After safely arriving in Gumine, we went to the local counselor's house, where the magistrate (Loki's brother-in-law) brought us up to date. The fighters had gotten word that the Police Mobile Unit was coming and had melted into the bush. The patrol officer told us that he had settled the argument that had caused the latest incident, and while the counselor went outside to call (futilely) for the warriors to give themselves up, the troops entertained themselves by playing volleyball.
Given the gruesome toll of local conflicts around the world in recent years, a village skirmish in New Guinea might seem relatively harmless and innocent in retrospect, yet the details were anything but.
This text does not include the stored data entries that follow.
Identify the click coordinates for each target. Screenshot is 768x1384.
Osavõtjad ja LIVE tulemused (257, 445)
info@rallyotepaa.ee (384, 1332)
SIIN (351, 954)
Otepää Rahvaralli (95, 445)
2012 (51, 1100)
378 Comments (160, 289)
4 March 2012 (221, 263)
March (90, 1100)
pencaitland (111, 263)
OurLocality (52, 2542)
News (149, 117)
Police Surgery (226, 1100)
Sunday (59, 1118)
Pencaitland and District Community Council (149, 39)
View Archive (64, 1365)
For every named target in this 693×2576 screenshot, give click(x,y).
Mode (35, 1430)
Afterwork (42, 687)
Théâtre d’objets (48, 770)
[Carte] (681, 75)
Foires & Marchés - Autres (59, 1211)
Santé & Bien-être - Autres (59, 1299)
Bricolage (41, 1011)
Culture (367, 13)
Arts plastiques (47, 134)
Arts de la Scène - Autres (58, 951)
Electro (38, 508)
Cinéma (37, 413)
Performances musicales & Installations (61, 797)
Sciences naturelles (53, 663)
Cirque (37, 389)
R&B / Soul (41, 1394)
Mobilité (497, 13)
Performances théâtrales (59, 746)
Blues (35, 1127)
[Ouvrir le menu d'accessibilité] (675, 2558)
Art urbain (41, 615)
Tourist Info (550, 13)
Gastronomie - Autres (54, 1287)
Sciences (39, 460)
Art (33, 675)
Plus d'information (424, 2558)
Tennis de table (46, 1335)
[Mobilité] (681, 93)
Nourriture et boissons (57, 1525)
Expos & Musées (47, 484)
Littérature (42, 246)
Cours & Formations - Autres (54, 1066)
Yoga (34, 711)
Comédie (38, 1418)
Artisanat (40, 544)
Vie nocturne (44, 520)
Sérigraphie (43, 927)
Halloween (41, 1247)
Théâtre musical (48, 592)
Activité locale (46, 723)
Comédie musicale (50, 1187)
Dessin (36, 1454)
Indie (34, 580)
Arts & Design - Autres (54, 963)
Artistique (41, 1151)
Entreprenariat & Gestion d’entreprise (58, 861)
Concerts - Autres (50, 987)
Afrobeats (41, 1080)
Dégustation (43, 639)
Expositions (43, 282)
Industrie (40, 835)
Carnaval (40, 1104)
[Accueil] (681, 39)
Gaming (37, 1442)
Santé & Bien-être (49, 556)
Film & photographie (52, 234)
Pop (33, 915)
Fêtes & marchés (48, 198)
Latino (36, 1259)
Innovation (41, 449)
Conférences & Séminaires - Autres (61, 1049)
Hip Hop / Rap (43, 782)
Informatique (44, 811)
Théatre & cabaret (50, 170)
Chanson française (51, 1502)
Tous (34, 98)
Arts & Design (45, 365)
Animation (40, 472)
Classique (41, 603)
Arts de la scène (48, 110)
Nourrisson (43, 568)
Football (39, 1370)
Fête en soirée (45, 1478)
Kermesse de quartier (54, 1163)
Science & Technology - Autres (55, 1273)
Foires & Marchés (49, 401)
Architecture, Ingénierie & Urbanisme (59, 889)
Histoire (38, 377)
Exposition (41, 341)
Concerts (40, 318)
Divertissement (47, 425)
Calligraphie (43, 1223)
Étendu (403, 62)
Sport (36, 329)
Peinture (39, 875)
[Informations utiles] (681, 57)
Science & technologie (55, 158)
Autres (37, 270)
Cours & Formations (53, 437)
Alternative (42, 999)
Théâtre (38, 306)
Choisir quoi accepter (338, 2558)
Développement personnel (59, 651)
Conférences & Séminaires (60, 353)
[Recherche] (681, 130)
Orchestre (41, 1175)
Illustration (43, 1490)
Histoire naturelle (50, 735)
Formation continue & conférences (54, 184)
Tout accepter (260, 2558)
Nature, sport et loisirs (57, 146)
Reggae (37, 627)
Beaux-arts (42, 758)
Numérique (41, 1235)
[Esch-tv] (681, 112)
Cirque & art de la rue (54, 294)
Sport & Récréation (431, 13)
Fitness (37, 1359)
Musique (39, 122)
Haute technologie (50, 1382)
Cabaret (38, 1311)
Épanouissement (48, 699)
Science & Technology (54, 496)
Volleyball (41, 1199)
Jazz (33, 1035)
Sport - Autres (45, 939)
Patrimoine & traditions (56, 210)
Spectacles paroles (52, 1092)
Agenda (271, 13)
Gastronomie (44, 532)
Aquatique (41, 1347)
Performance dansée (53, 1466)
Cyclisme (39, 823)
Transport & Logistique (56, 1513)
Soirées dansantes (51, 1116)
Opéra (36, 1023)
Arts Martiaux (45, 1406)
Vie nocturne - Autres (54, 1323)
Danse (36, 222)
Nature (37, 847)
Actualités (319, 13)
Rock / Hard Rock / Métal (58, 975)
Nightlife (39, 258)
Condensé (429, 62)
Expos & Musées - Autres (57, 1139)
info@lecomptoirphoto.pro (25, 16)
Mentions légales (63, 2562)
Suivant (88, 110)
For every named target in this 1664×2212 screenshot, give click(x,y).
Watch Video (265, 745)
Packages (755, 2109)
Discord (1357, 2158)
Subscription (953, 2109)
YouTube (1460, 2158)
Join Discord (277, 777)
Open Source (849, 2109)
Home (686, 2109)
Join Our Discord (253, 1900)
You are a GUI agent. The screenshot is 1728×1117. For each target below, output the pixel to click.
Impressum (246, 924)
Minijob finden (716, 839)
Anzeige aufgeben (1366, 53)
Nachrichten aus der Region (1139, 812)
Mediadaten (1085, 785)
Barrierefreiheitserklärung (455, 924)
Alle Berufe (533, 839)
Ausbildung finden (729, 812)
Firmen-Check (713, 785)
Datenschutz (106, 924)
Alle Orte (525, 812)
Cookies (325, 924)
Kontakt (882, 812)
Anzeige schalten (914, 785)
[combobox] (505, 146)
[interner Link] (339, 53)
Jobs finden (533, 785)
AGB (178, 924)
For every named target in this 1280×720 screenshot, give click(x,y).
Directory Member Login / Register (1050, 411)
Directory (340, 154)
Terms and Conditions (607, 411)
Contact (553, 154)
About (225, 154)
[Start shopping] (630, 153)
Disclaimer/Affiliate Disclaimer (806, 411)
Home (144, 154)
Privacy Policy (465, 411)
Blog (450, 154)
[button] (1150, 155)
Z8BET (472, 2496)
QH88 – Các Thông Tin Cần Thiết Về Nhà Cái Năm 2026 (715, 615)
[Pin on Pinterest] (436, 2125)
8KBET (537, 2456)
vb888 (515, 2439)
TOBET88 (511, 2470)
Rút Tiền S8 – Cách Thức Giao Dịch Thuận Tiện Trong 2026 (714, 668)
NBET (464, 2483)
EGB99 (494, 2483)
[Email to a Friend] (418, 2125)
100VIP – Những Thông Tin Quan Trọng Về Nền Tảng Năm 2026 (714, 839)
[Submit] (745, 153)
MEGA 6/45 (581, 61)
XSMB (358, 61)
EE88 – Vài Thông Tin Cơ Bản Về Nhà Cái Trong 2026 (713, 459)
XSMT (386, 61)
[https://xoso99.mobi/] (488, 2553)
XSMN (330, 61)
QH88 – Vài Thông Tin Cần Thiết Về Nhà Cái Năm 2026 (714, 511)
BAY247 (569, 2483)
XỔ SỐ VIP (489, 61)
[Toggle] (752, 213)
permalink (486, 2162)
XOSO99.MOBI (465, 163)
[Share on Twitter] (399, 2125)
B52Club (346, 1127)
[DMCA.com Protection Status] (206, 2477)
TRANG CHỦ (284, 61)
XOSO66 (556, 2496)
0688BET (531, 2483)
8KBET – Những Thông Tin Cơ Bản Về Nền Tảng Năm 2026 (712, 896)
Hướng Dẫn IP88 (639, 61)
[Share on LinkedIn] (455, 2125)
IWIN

The magistrate told us that six people had been killed in this go-round: One was beheaded, another was cut in half (postmortem), while a third was cut into so many pieces that Loki had to reassemble the body as if it were a jigsaw puzzle.
Such physical violence amounts to an extreme form of trash talk. The warriors disfigure the bodies of their victims and flaunt the parts in order to incite the other side to fight—in this case, taking the head they had cut off and driving a stick through the neck and out the eye, and then displaying the macabre tableau prominently.
Despite such gory specifics, the actual body count in these wars tends to be very low. For instance, a total of twenty-three people had been killed in this conflict, which had been going on for three years at the time of my visit in 1976. The mortality rate is even more remarkable when we consider the natives' extraordinary skill with bows and arrows—a typical hunter can shoot a bird out of the air. The difference might be that warfare is a hot-blooded affair, while hunting is done with calm and patience. It's possible, even likely, that natives get so fired up during warfare that it literally spoils their aim.
This, in fact, was the implication of an anthropologist's report to the administrator of Enga Province that I saw during that trip. The scientist, who was trying to explain why one native had murdered another from a neighboring village on a runway, noted that when a native encounters someone from a rival clan with whom he has an unresolved grudge, he will want to kill his enemy on the spot. She used the word “salivate” to describe the urgency of this desire to kill.